Hanooman will join India’s India’s first AI language model unicorn, Krutrim, which raised $50 million at a $1 billion valuation in January 2024. Built to drive India’s AI capabilities

Sam Altman Backlash

OpenAI CEO Sam Altman sparked backlash  on June 7, 2023, during an event held in Delhi. Altman was questioned about the feasibility of three Indian engineers with a $10 million budget developing a counterpart to OpenAI. Altman described the prospect of a fledgling Indian team, operating with constrained resources, attempting to create an AI model on par with OpenAI as “hopeless.”
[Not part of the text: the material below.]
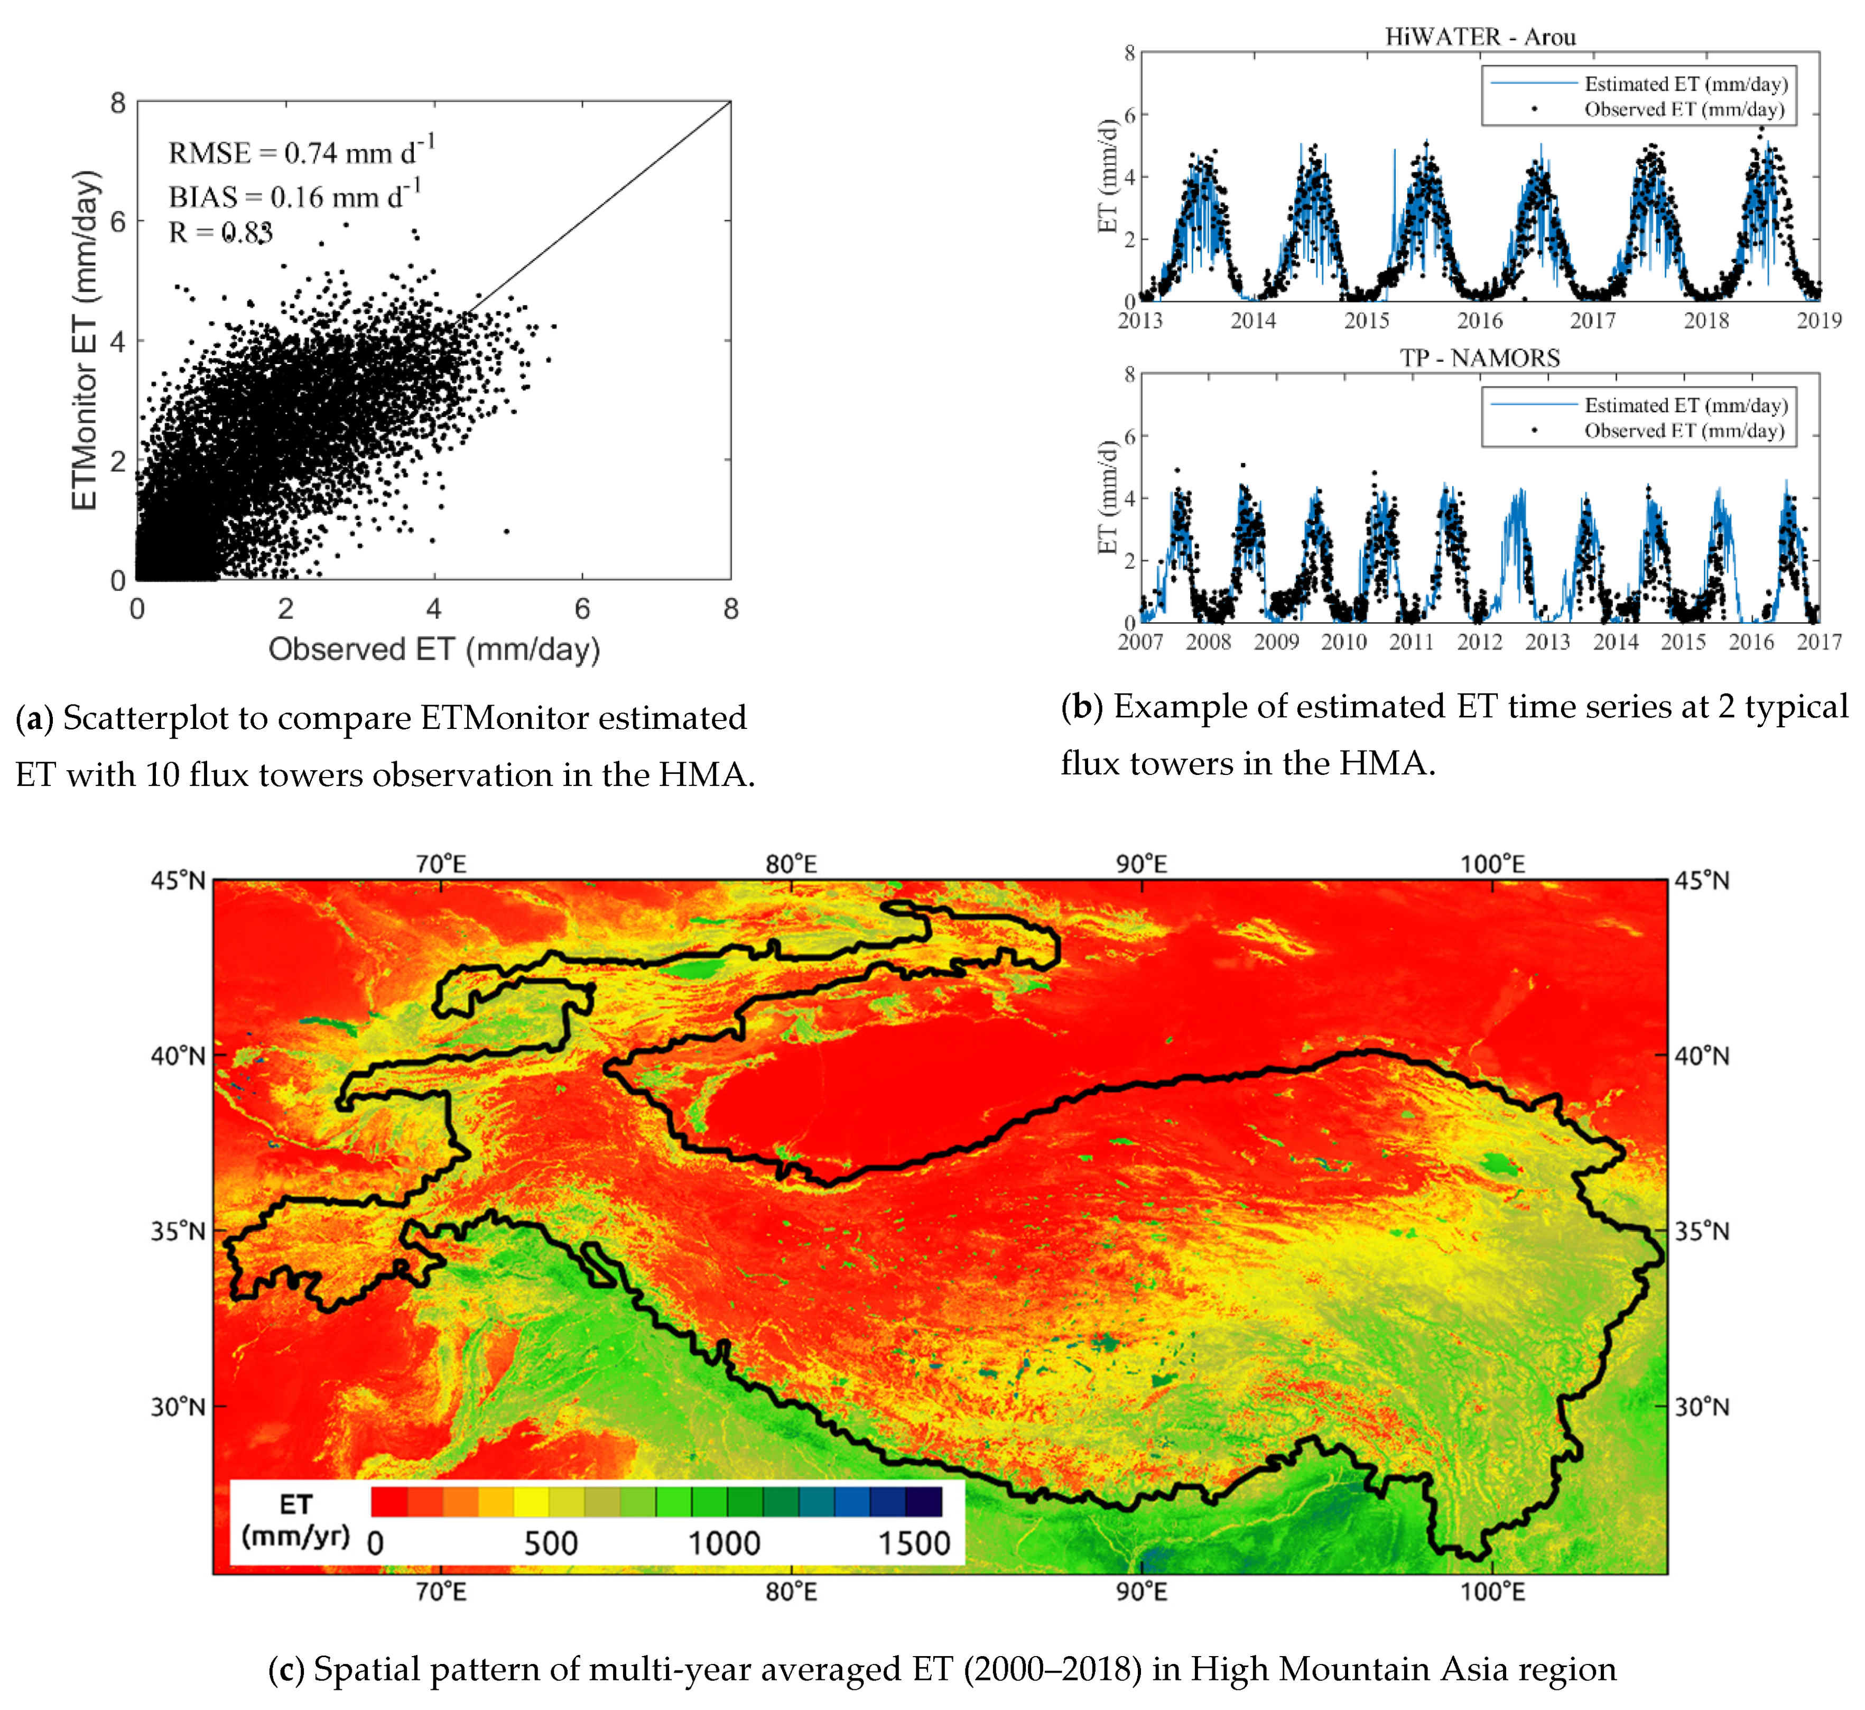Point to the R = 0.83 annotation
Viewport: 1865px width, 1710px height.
[x=220, y=232]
He articulated, “The way this works is we’re going to tell you, it’s totally hopeless to compete with us on training foundation models [and] you shouldn’t try. And it’s your job to try anyway. And I believe both of those things. I think it is pretty hopeless,” Altman remarked.

The remarks made by Altman led to an immediate and sharp response online. Several individuals from India, took to online platforms, perceiving his comments as a slight against the nation’s capabilities. In a notable response, CP Gurnani, the 64-year-old CEO of Tech Mahindra, a leading Indian outsourcing firm, retweeted Altman’s statement with a message, “Dear @sama, From one CEO to another.. CHALLENGE ACCEPTED,” signaling a readiness to take on the challenge despite the skepticism expressed by Altman.

Altman later clarified in a Tweet that his comments were taken out of context.

Looking Ahead: India’s AI Ambitions

The Indian Government is expected to produce a draft regulatory framework  for AI by July 2024. The Minister of State for Electronics and Information Technology Rajeev Chandrasekhar addressed this at the Nasscom leadership summit in Mumbai on February 20:

“The Government is working on a draft AI regulation framework that is set for release in June or July this year. The intention is to harness AI for economic growth and address potential risks and harms.”

As India develops its AI capabilities it will face the challenges other nations face in balancing innovation  with regulation. If successful, the launch of Hanooman will position India as a competitor to ChatGPT in the race to build and develop AI technology.